**Objective 1**: In the passage about Willi, copy out everything from "After a hasty" down to "among others, recalled." word for word.
**Objective 2**: Name every person the passage about Willi mentions by name.

**Selected excerpt**:

========

In Bangkok, Willi fearlessly covered the lengthy and increasingly violent street protests that shook the capital between 2005 and 2014, sometimes risking his life to provide his outlets with on-the-scene reporting.
“Willi was often cynical and unsparing of others, but also of himself,” Nirmal Ghosh, a former FCCT president and Straits Times correspondent, recalled. “But he was also kind and compassionate.”
“We were on the street in 2010 with a young Italian colleague during the violent Red Shirt protests. Bullets were flying just around the corner where we were crouched, our hearts racing. Our Italian friend was visibly afraid -- and she had good reason to be.”
After a hasty lunch, Ghosh suggested they go back see if the situation had evolved. Willi shot him a stern look. “Are you addicted?” he asked. “She is upset.” He was right, and the idea was dropped.Ian Mackinon knew Willi from the times they shared as foreign correspondents covering the US invasion of Afghanistan in late 2001. “Most of us, including Willi, were in Islamabad listening to the BBC World Service as the invasion began,” Mackinon, who was filing for Newsweek among others, recalled.

========

**Supplied information**:
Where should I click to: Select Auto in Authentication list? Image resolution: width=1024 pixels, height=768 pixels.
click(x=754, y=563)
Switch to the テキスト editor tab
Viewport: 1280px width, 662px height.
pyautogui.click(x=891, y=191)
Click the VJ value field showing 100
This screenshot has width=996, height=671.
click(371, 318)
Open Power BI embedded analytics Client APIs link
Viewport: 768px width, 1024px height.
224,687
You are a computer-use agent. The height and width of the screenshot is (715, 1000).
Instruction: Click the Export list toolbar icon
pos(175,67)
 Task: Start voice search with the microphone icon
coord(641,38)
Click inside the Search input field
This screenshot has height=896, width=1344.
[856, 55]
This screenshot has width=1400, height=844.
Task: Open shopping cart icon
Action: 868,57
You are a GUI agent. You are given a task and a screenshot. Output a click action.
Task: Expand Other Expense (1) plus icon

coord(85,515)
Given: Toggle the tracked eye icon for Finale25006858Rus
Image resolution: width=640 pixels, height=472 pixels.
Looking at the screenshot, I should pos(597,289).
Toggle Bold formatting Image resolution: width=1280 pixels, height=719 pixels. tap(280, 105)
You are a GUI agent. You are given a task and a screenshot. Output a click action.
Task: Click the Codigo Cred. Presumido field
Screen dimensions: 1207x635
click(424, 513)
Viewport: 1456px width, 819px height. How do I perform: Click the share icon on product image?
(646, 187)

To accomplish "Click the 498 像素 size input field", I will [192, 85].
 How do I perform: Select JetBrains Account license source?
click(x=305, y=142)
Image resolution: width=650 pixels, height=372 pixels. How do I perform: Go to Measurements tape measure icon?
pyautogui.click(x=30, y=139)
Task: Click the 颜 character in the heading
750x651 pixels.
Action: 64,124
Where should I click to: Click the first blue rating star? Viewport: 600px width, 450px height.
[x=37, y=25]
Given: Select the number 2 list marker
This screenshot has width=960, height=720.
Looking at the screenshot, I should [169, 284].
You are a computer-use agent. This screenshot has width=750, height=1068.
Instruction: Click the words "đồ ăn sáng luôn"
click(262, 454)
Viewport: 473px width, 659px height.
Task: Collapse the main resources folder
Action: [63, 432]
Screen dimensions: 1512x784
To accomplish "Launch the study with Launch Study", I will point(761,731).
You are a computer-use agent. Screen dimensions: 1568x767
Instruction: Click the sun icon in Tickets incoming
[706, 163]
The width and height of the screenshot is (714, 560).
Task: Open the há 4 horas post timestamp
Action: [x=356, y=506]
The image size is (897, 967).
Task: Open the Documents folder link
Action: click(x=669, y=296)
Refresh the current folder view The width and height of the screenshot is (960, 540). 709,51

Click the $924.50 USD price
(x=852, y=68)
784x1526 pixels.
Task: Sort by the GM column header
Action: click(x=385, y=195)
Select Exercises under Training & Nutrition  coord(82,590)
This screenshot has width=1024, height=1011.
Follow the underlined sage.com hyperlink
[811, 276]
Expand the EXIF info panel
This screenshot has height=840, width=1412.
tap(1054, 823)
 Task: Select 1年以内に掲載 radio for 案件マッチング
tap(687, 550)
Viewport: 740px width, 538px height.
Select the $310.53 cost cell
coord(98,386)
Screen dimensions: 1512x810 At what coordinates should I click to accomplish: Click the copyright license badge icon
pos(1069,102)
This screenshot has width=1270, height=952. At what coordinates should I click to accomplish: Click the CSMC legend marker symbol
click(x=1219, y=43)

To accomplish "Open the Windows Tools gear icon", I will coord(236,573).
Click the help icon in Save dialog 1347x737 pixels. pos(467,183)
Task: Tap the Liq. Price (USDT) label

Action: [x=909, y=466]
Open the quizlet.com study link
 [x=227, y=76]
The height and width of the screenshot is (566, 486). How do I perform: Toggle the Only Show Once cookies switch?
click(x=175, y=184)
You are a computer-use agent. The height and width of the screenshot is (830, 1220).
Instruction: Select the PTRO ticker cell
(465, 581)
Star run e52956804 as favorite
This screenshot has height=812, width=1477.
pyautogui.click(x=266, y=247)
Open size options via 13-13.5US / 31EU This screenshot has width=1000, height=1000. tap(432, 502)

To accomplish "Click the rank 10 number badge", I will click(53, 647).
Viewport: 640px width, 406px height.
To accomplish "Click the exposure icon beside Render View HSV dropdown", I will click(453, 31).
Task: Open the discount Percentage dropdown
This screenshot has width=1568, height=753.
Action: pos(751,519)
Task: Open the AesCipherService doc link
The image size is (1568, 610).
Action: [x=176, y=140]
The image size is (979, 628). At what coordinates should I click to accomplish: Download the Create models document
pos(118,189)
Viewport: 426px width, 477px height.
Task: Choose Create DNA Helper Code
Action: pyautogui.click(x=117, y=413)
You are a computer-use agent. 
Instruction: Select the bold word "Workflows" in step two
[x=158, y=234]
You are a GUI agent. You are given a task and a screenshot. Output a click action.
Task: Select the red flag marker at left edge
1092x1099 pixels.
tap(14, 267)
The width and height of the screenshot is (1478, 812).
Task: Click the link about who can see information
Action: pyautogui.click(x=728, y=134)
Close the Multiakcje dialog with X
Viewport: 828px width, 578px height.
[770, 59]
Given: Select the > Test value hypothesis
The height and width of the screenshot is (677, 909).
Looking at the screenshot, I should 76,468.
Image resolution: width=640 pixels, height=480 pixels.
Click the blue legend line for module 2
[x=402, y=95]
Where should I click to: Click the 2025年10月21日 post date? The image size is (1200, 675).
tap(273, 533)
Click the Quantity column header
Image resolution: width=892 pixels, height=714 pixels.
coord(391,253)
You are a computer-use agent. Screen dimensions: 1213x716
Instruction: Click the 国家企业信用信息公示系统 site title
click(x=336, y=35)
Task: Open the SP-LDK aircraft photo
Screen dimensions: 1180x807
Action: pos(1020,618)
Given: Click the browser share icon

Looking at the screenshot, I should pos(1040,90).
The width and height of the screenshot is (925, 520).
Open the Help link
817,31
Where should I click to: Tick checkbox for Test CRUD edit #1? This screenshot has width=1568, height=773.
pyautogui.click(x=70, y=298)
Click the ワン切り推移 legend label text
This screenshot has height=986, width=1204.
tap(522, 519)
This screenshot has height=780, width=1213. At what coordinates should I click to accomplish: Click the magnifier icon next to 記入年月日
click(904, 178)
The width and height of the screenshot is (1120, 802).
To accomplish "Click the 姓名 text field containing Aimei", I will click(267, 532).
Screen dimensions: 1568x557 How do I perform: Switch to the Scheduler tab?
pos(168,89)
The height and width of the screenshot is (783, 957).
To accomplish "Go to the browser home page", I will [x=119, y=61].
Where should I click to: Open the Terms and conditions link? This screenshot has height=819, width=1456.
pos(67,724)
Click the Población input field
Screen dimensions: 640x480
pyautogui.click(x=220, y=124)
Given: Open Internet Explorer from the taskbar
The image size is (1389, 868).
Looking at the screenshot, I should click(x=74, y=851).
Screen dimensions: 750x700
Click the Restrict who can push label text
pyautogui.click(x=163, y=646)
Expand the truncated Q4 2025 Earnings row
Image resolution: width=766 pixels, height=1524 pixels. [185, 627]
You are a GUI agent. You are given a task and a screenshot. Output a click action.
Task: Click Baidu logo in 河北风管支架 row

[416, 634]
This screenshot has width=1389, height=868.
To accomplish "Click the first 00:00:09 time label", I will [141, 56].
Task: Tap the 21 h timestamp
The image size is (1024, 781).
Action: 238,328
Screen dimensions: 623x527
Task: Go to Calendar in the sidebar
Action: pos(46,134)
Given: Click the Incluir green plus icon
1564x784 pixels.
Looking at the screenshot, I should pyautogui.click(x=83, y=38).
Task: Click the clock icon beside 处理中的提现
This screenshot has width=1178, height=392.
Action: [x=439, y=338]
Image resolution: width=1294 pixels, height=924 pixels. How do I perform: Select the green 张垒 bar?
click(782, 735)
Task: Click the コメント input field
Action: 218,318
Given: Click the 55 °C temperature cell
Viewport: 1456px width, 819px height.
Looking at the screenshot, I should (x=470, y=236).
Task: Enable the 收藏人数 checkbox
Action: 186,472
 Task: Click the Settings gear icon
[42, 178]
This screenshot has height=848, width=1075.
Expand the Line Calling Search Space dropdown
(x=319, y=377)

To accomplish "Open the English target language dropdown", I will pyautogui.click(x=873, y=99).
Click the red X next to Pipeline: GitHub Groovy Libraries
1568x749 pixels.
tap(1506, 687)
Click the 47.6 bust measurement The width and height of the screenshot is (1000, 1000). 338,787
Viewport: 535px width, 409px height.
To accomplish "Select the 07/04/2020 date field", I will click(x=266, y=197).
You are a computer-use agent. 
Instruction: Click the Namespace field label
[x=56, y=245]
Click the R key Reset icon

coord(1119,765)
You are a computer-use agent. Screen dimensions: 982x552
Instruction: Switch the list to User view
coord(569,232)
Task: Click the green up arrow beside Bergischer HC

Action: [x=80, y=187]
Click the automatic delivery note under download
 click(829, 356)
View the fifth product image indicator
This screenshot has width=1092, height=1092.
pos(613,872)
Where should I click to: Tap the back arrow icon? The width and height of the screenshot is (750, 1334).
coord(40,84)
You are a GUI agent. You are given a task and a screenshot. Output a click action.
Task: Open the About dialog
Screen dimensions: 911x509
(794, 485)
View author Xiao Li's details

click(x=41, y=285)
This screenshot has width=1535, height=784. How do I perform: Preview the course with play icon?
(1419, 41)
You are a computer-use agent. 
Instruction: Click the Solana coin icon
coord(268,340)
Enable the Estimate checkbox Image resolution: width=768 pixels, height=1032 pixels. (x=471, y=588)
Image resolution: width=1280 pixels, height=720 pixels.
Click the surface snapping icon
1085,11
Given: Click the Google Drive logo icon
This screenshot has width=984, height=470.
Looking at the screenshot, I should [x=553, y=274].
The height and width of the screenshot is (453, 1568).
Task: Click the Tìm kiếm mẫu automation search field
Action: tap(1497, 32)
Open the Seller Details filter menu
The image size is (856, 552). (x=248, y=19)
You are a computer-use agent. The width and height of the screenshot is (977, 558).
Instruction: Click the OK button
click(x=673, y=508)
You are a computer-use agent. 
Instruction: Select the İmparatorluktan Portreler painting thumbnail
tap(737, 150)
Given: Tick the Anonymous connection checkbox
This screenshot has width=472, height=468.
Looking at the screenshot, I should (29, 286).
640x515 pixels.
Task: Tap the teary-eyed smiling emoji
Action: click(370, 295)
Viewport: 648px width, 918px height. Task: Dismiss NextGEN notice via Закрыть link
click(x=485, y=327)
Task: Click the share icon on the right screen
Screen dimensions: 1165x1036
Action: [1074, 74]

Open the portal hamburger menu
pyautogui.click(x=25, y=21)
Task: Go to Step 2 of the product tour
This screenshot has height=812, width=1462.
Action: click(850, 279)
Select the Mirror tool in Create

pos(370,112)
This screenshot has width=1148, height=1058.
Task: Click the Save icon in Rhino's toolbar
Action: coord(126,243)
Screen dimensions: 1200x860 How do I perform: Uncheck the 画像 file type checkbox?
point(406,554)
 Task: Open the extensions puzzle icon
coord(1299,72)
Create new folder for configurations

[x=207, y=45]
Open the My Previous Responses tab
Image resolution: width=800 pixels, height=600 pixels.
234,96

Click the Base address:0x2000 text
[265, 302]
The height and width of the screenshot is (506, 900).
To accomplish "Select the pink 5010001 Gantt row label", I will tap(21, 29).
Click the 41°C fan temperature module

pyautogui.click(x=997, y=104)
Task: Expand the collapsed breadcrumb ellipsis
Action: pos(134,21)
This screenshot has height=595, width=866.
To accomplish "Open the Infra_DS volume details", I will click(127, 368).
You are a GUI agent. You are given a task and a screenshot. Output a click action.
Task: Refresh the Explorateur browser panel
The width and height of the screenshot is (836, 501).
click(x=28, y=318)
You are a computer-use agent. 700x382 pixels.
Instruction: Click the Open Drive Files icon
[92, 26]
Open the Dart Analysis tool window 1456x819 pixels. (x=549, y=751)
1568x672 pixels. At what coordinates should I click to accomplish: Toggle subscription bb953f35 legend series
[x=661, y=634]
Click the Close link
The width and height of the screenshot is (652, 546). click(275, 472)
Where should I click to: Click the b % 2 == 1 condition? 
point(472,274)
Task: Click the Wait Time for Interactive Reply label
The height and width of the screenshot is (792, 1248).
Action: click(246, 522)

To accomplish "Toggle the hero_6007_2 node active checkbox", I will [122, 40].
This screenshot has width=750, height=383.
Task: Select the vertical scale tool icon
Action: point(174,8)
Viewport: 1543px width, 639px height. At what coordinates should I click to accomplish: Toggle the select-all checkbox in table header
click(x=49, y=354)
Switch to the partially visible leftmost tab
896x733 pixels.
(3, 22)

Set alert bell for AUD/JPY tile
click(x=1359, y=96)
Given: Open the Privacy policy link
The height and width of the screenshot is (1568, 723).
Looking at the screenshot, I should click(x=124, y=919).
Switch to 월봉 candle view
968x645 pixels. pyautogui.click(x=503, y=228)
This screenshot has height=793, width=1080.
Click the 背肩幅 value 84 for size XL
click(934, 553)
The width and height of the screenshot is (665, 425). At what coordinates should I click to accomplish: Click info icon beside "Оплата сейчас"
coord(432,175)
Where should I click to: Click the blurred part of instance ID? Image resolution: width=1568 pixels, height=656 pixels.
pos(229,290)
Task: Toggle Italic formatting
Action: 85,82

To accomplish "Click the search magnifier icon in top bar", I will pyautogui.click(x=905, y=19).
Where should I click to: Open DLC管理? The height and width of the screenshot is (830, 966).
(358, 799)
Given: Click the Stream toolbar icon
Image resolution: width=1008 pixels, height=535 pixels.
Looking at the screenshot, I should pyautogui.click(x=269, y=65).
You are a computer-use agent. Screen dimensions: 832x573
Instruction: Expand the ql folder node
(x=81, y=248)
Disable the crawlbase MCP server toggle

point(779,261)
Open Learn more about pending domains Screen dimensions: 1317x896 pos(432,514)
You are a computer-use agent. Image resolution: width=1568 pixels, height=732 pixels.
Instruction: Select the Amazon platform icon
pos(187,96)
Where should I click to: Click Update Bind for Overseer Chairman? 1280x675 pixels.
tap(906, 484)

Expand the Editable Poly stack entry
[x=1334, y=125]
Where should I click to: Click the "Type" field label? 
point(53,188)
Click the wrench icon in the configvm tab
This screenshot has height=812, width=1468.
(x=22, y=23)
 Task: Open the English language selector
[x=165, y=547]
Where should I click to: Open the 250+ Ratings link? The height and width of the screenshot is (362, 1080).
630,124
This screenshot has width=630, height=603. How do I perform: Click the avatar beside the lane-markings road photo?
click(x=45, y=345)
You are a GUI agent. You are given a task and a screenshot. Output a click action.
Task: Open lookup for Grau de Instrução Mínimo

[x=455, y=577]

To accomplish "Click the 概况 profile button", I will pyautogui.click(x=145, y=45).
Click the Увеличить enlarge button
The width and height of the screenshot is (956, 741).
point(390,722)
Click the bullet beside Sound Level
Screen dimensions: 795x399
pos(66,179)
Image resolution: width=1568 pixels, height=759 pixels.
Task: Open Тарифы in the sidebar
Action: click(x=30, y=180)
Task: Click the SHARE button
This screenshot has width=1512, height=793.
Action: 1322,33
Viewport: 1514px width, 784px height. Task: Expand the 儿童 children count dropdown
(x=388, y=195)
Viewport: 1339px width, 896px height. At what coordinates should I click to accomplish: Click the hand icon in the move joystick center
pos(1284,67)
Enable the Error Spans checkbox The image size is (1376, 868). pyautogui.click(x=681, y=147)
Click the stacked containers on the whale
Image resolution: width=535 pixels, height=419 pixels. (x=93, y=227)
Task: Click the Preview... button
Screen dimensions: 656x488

========

**Exercise response 1**:
After a hasty lunch, Ghosh suggested they go back see if the situation had evolved. Willi shot him a stern look. “Are you addicted?” he asked. “She is upset.” He was right, and the idea was dropped.Ian Mackinon knew Willi from the times they shared as foreign correspondents covering the US invasion of Afghanistan in late 2001. “Most of us, including Willi, were in Islamabad listening to the BBC World Service as the invasion began,” Mackinon, who was filing for Newsweek among others, recalled.

**Exercise response 2**:
Willi
Nirmal Ghosh
Ian Mackinon